I am having metagenomic data from soil samples, which were generated by a sequence capture method. That is, probes where designed based on desired genes that we wanted to capture from the micro-organisms in the samples. The reads were assembled and the contigs were functionally annotated by KEGG, thus I have a count table across the samples of contigs, a count table of Kegg Orthologies and finally one for pathways.
I decided to explore the clustering of the data with PCA plots, but since I was having count data consisting mostly of zeros, I looked for a transformation method and thus I tried rlog and vts from DESeq2. These methods couldn't be applied to the contig matrix since every contig had at least one zero in one of the samples, but this doesn't matter much because the PCA plots of KOs and especially Pathways seem to cluster the 2 soil sample groups somewhat nicely.

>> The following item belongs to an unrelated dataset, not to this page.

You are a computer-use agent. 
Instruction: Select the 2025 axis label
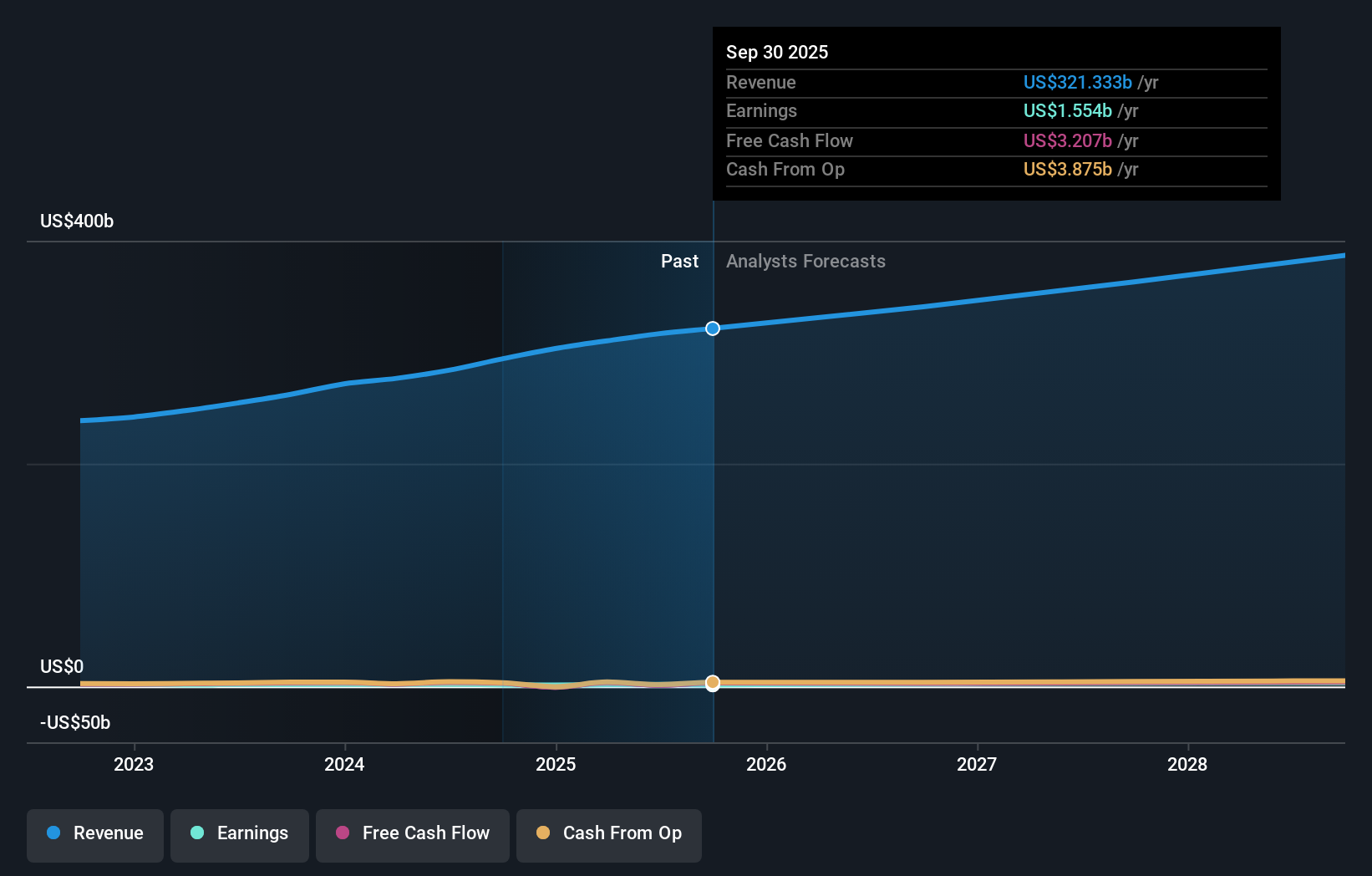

My problem though is that I find it challenging to figure out if these data (grouped contig counts for KOs and Pathways) are appropriate for the transformation methods of rlog and vts (being not so accustomed to statistics I though I would be okay if my data would follow a negative binomial distribution but after searching a bit more on forums I found out that this is not the case).
Dear Mike,
It looks like this for the Pathways (here are 20, in total are 91):
That looks fine for the DESeq2 transformations. The transformations offered by DESeq2 simply put the data on the log2 scale but dealing with the problem that the log of small counts has a lot of unwanted sampling variability. You can look through the DESeq2 vignette section on transformation and see which looks the best in the diagnostic plots:
https://bioconductor.org/packages/devel/bioc/vignettes/DESeq2/inst/doc/DESeq2.html#data-transformations-and-visualization
Dear Mike,
I think I need to mention that samples G1-G5 and W1-W5 are not treated as biological replicates in my analysis since the sample treatment varies within these to groups from sample to sample. However I would guess that this doesn't change anything since the default is BLIND = TRUE. I'm noting here that the vst transformation seems to separate the two groups better than the rlog. Is it safe to assume that the more loosely clustered matrix for the KOs (323 KOs instead of 91 Pathways in the previous matrix) is still suitable for these transformations?
Thank you!
I'll just say, the transformations are appropriate anywhere where a log transformation would be useful.
The only case in which I've seen the transformations not be useful is the combination of 0's AND very high counts within a row that I described above, and that this is the distribution for the majority of genes.